On 29/03/16 13:53, Adrian Gschwend wrote:
Hi group,
I try to convert a 800MB JSON-LD file to something more readable (NT or
Turtle) using riot. Unfortunately I run into memory issues:
Exception in thread "main" java.lang.OutOfMemoryError: GC overhead limit
exceeded
I tried -Xmx up to 16GB but no luck so far. According to the
documentation riot should try streaming if possible, is that not
available for JSON-LD or am I missing something else?
regards
Adrian
Jena uses jsonld-java [1] for JSON-LD. jsonld-java uses Jackosn which
reads the entire file before letting the client operate on the file.

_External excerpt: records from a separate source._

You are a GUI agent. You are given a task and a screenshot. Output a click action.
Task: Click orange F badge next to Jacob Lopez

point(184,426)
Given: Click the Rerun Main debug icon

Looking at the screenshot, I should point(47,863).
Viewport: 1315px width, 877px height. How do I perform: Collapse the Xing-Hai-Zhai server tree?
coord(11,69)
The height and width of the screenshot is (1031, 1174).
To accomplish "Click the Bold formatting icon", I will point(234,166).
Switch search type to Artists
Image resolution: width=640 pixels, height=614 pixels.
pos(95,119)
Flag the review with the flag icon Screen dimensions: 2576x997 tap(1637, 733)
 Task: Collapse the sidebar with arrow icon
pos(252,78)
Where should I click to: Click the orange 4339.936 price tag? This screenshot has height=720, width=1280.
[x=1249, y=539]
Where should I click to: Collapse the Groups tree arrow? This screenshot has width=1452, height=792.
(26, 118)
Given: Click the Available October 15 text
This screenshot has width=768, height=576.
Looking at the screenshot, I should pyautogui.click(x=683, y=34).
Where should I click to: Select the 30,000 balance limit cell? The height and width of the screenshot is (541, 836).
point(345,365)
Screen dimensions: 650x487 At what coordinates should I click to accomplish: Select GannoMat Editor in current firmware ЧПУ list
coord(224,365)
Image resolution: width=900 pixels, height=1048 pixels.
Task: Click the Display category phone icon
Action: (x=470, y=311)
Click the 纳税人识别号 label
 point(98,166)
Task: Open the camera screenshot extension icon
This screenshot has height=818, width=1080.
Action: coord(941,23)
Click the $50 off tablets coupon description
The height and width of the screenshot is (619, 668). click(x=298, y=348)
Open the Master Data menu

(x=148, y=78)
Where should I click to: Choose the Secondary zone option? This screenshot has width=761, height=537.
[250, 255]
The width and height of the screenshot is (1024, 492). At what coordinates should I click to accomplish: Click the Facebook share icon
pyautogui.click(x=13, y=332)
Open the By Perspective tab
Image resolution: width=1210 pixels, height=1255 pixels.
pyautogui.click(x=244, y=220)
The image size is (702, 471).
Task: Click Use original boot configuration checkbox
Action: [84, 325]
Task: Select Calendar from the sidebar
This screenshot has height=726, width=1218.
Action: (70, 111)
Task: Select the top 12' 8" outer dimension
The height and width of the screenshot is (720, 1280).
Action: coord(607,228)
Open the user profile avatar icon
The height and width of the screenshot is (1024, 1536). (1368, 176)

The actual JSON to RDF step is streaming.
So JSON-LD does not stream end-to-end.
(if the JSON-LD is arranged carefully, @context before data, a streaming
parsers is theoretically possible. Jena does this for SPARQL results in
JSON - if the headers are seem before the results, it streams else it
has to buffer).
At 800Mb I would have expected a large enough heap to work for N-triples
output. Is the file available online anywhere?
Andy
(and is the JSON-LD one big object? It is not really JSON sweet spot
for large objects)
[1] https://github.com/jsonld-java/jsonld-java